▶ **EXCERPT TO READ**

■ ■ ■ ■

Example 1: A shirtless man broke your window and is climbing into your kitchen. He’s covered in blood from the broken glass. He’s not getting too far, because he’s really drunk. You CAN hold him at gunpoint till the cops get there (that actually happened to somebody I met; it turned out the guy in the window lived two doors down and couldn’t figure out why his key didn’t work). You CANNOT shoot him unless you have reason to believe he plans to hurt you.

Example 2: There is a man in your living room at 0200. You did NOT invite him in. You CAN point the gun at him and tell him to lie down on the floor. When you do, he turns around and leaves. You CANNOT shoot him.

If, on the other hand, he draws a gun while running for cover behind the couch, then you would be justified in shooting him, even if your bullet enters his side or back.

Example 3: There’s a man in your living room at 0300. You DID NOT invite him in. When you order him to leave, he comes at you with a crowbar. You CAN and probably SHOULD shoot him.

Example 4: Your boyfriend is spending the night (you DID invite him in).  At 0400 you wake and find him molesting a 12 year old who is living in your house. When you confront him, he pulls out a knife and holds it to her throat. You MAY shoot him, legally; whether you can or should (or not) depends on your skills with a gun, if they are moving, and other moral and physical factors–see Appendix.*

Example 5: You look through your window at 0500 and see somebody breaking into your car. You COULD go out there and hold him at gunpoint, but you CANNOT shoot him just for stealing your car stereo (or even your car). More importantly, you give up a significant tactical / safety advantage (the strong walls and locked doors of your “castle”) if you foolishly choose to go outside to confront him.

■ ■ ■ ■

▶ **DATA SHOWN**
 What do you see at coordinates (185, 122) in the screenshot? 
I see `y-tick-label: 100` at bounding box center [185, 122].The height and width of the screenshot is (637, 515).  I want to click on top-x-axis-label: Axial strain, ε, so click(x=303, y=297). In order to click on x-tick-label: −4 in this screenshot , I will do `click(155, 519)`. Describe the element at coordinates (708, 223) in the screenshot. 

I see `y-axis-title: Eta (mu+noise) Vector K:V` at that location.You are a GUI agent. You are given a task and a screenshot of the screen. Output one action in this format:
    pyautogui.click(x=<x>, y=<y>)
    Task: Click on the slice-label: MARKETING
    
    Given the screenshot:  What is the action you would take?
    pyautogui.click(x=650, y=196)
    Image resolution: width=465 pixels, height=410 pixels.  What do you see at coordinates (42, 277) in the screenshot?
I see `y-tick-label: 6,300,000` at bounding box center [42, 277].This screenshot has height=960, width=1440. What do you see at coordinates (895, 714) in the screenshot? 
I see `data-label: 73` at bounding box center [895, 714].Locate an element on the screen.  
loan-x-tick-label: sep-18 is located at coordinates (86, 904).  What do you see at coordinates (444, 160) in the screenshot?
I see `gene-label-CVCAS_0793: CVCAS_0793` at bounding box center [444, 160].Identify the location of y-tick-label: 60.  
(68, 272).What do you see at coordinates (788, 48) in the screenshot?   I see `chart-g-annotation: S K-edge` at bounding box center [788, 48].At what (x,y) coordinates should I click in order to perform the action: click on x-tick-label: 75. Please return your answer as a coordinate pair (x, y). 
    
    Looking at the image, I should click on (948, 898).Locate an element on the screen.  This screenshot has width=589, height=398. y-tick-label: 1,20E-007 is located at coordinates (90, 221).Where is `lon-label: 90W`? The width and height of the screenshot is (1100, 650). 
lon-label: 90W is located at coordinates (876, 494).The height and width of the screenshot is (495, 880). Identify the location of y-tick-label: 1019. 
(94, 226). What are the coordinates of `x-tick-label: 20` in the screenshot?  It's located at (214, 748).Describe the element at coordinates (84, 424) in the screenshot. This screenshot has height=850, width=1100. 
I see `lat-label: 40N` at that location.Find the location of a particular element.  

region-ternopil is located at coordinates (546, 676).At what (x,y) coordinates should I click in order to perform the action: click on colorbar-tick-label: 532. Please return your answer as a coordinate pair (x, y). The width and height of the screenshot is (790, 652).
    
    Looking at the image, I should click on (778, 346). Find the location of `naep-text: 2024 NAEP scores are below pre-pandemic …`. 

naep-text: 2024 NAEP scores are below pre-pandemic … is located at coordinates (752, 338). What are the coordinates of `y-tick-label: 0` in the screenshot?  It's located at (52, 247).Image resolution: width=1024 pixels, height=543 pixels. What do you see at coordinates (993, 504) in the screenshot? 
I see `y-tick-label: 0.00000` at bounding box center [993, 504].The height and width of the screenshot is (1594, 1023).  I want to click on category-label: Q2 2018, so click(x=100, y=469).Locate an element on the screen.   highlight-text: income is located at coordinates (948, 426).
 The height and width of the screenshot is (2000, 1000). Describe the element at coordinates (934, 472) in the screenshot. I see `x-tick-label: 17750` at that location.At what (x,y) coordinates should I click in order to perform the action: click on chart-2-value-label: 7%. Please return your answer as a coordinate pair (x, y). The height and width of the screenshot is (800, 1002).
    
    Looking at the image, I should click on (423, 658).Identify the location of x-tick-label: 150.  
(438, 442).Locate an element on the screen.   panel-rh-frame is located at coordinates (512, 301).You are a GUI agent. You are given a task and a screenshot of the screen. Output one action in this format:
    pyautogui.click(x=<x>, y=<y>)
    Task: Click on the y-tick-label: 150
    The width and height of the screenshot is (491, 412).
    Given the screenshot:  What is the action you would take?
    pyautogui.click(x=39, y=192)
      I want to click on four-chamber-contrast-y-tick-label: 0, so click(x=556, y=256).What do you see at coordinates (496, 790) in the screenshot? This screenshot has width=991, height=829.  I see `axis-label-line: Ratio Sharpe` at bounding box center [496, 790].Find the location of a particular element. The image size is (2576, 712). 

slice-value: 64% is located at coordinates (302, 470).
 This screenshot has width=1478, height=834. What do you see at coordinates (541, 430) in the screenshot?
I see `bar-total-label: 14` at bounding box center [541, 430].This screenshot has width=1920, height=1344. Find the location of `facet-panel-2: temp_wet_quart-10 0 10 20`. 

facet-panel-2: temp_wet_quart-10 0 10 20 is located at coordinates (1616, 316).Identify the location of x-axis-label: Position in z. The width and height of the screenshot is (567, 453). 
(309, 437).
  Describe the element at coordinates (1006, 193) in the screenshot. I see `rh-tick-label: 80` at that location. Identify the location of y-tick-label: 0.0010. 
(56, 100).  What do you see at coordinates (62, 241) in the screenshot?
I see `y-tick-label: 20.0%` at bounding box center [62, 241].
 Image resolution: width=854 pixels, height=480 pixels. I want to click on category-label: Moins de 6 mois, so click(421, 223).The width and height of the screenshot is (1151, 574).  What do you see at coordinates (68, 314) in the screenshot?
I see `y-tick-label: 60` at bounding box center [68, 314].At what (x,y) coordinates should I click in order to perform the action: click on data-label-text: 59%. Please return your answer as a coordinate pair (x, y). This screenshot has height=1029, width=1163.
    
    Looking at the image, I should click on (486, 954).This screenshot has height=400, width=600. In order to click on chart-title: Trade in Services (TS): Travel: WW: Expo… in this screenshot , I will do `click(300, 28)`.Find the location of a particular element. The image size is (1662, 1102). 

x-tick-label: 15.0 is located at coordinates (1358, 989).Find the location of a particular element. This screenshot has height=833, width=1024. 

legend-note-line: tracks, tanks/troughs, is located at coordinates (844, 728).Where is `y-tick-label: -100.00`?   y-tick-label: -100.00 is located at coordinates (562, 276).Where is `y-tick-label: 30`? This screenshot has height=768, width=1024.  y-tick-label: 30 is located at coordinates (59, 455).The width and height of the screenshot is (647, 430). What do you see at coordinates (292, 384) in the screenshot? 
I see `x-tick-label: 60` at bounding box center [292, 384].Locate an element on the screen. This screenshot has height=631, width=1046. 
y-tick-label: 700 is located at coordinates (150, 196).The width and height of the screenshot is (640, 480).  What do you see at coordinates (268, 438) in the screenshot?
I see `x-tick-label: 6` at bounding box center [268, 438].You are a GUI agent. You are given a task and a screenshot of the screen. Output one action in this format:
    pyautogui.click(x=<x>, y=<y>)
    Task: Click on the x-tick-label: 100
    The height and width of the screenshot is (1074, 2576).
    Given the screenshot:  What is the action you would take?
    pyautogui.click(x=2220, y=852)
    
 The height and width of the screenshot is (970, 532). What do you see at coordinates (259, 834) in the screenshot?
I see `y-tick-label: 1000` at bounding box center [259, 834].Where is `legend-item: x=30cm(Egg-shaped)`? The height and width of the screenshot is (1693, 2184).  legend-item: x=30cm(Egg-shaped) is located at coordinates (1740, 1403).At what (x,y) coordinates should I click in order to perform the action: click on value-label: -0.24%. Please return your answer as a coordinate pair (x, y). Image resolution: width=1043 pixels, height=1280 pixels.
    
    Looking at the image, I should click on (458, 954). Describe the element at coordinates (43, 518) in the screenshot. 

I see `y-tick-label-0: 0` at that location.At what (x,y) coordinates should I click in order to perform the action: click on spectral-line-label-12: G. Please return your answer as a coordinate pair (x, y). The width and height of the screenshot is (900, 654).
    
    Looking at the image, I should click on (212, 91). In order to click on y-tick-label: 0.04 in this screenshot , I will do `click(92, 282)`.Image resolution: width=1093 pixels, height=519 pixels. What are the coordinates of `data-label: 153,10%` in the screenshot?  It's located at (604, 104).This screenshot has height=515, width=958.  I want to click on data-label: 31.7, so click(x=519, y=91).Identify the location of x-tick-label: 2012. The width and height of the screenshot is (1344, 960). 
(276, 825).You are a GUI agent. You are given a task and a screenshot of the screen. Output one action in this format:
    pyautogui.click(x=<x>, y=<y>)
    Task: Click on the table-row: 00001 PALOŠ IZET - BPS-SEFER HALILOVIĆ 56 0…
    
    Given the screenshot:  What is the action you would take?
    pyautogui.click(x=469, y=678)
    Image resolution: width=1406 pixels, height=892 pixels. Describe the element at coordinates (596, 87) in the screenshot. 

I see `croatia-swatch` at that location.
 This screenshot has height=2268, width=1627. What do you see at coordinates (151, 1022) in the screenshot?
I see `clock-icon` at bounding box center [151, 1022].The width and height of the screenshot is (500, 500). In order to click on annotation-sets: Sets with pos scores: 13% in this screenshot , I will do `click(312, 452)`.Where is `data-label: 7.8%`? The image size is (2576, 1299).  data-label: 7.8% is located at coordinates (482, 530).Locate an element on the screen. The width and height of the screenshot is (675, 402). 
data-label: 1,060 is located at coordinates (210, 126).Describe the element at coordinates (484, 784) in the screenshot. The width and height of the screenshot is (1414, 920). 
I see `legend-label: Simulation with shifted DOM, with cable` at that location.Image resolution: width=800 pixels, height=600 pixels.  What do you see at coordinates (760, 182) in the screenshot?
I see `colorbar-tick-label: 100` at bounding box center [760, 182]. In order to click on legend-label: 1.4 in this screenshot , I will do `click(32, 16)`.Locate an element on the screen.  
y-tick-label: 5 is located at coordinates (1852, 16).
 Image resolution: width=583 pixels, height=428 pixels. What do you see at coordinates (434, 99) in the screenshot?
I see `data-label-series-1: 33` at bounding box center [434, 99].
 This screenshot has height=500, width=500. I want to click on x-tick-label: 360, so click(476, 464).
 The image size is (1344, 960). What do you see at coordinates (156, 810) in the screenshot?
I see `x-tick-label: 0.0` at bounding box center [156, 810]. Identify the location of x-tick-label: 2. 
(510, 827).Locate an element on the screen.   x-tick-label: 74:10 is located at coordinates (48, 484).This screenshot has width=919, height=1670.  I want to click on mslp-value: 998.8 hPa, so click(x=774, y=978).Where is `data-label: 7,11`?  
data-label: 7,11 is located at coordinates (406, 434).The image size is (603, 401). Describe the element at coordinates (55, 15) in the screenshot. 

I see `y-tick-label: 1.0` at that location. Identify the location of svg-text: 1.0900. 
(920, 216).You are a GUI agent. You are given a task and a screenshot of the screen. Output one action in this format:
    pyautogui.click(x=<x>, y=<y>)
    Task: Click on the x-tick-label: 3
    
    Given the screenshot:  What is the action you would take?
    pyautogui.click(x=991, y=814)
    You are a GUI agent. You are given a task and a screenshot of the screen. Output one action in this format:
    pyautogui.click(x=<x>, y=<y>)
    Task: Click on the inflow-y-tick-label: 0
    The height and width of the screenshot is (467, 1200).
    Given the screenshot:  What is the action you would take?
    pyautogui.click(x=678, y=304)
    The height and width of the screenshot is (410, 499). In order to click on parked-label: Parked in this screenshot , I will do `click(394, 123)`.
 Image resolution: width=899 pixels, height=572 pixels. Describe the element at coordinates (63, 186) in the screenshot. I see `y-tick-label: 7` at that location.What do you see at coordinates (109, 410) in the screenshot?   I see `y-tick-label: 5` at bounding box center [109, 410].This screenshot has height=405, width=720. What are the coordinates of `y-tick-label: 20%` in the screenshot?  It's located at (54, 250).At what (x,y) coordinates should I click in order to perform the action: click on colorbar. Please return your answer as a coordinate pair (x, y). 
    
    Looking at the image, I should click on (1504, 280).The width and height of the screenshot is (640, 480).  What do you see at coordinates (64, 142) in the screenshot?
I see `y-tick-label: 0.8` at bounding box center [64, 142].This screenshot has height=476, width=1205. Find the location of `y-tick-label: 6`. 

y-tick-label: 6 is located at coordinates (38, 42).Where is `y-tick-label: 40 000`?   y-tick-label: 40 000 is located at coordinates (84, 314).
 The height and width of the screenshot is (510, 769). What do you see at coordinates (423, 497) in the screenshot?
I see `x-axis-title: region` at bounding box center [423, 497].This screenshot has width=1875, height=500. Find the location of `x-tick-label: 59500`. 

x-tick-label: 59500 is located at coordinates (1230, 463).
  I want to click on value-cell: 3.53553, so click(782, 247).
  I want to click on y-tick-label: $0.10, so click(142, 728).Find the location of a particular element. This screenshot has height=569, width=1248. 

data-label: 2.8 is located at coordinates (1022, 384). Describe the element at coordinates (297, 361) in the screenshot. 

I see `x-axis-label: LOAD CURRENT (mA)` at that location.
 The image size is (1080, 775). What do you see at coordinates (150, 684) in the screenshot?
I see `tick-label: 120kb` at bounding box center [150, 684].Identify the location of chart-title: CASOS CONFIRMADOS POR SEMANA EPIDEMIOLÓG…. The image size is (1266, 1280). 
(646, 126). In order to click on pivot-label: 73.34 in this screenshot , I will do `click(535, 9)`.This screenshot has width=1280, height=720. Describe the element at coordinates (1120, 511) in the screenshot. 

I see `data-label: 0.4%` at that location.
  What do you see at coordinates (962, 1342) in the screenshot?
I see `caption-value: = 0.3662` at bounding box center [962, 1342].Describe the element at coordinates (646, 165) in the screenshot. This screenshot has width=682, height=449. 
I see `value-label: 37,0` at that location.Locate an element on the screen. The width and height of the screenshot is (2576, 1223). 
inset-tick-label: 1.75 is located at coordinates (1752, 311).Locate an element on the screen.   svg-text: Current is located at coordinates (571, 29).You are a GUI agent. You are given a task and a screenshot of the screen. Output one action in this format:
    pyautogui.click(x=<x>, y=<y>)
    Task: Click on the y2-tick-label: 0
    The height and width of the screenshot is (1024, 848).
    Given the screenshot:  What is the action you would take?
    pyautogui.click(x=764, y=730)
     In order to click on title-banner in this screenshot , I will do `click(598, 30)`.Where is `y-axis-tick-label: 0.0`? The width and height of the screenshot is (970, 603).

■ ■ ■ ■

▶ **REQUIRED TASKS**
(A) List every clock time that appears in the home-defense excerpt.
(B) Output the home-defense excerpt word for word from "Example 3: There’s" up to and including "SHOULD shoot him.".
The data is unrelated material, separate from the home-defense excerpt.

▶ **RESPONSES**
(A) 0200, 0300, 0400, 0500

(B)
Example 3: There’s a man in your living room at 0300. You DID NOT invite him in. When you order him to leave, he comes at you with a crowbar. You CAN and probably SHOULD shoot him.